The Trump administration is reportedly probing whether DeepSeek bought Nvidia’s advanced computer chips through Singapore – despite US export controls blocking the sale of the powerful technology to China-based firms.

Key tech leaders, including Elon Musk and Palmer Luckey, have been skeptical of DeepSeek’s claim that it trained an AI model on par with US rivals for less than $6 million and without Nvidia’s most powerful chips.

Officials at the White House and the FBI are investigating whether DeepSeek may have acquired the banned chips from third parties in Singapore to get around the ban, Bloomberg reported, citing sources familiar with the matter.

Separately, top lawmakers in the House’s select committee on China urged the Trump administration to “ensure [China] will not exploit regulatory gaps and loopholes to advance their AI ambitions.

“We ask that you look for ways to strengthen controls on shipments through third countries that pose a high risk of diversion,” the letter to Trump’s National Security Adviser Mike Waltz said.

“For example, Singapore represented 22% of Nvidia’s revenue in its most recently quarterly statement, despite the company itself revealing most of these shipments ultimately went to users outside of Singapore.”

DeepSeek’s claim of having developed an ultra-efficient chatbot so cheaply sparked a $1 trillion selloff as investors feared that Nvidia chips were less essential to the AI race than previously thought.

Scale AI CEO Alexandr Wang recently asserted that DeepSeek had a supply of advanced Nvidia chips it couldn’t publicly acknowledge due to the export controls.

Representatives for the White House, the FBI and DeepSeek did not immediately respond to requests for comment.

Nvidia said in a statement that “we insist that our partners comply with all applicable laws, and if we receive any information to the contrary, act accordingly.” 

Nvidia earlier said that DeepSeek had not violated any export controls.

Earlier this week, Howard Lutnick, President Trump’s Commerce Secretary nominee, asserted earlier this week that DeepSeek likely had improper access to Nvidia’s chips.

“Nvidia’s chips, which they bought tons of, and they found their ways around it, drive their DeepSeek model,” Lutnick said Wednesday during his confirmation hearing. “It’s got to end. If they are going to compete with us, let them compete, but stop using our tools to compete with us.
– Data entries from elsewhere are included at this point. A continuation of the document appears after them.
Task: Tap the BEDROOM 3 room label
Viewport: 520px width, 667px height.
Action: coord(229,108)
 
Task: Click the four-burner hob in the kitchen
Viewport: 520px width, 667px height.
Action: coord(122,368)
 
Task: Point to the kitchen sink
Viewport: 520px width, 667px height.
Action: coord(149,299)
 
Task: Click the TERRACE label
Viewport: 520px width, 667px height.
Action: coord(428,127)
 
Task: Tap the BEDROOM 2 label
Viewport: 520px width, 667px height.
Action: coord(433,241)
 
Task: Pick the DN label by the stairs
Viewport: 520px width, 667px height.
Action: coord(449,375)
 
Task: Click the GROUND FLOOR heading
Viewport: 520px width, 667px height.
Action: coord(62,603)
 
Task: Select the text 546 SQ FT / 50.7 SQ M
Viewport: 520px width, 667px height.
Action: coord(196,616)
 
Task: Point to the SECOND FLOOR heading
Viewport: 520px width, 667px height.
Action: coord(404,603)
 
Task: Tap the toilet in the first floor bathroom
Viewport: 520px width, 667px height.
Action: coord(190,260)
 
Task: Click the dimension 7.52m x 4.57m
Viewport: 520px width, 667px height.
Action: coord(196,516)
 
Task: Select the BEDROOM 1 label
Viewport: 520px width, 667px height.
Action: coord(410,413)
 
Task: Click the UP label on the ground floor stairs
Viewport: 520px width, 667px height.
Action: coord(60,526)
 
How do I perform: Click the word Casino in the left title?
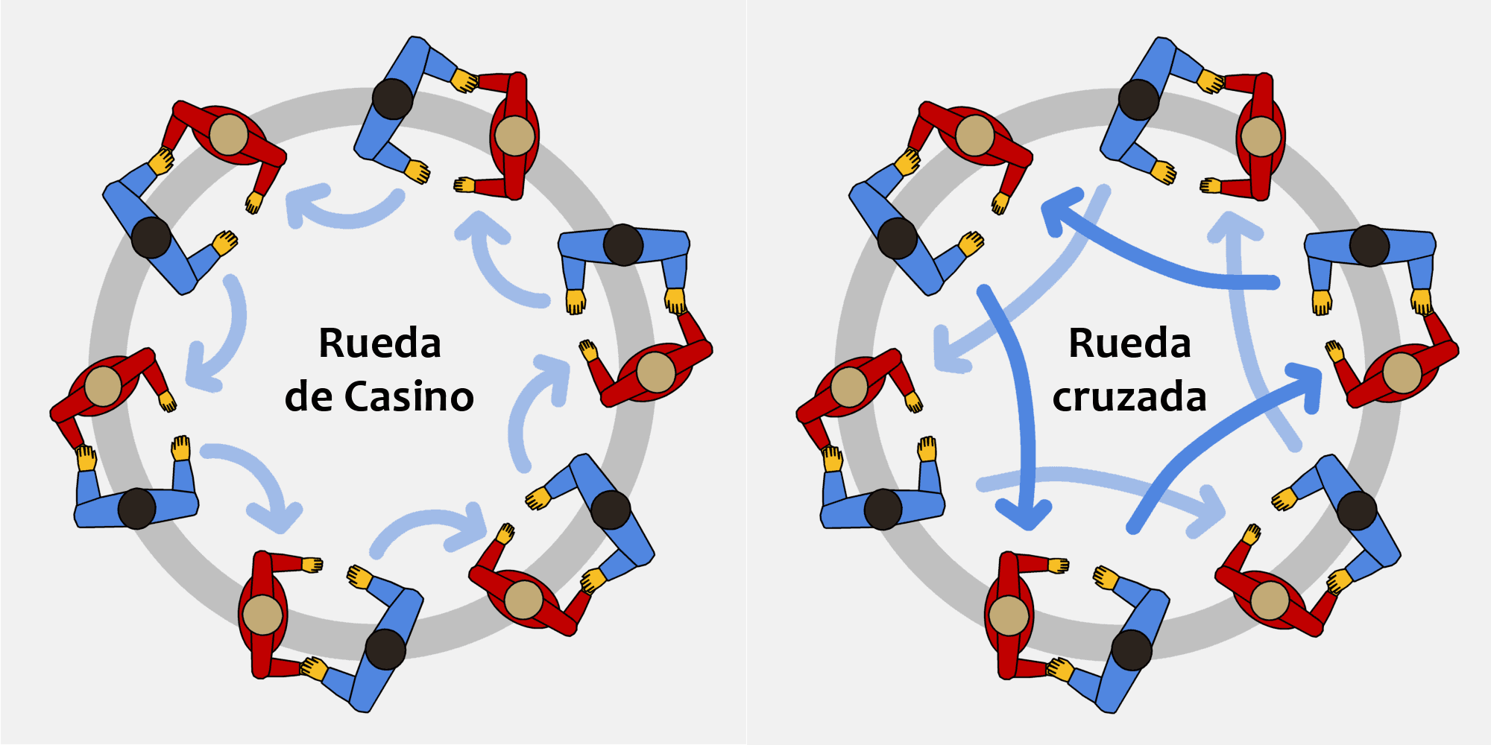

So I’m going to be very strong on that.”

In a research paper released last month, DeepSeek said it had trained its V3 model using just 2,048 of Nvidia’s H800 chips.

Nvidia specifically created the less-power H800 for sale to Chinese firms after the Biden administration blocked the sale of more advanced chips.

In October 2023, the Biden administration also blocked the sale of the H800, leading Nvidia to develop another less-powerful version called the H20.

The Trump administration is now considering whether to place export controls on the H20, according to Bloomberg.

Luckey, who leads the AI defense firm Anduril, has been among the most vocal critics of DeepSeek’s claims.

Earlier this week, he blasted DeepSeek for spreading “CCP propaganda” meant to fuel doubt about America’s efforts to develop advanced AI.

“You had a lot of useful idiots in US media kind of just mindlessly reporting that that’s the case, and neither China nor the media nor DeepSeek has any kind of incentive to correct the record as a lot of US companies like Nvidia crashed to the tunes of hundreds of billions of dollars,” Luckey said.

Meanwhile, executives at Meta and Microsoft have confirmed they still plan to spend hundreds of billions of dollars on computer chips and other AI-related infrastructure in the next few years.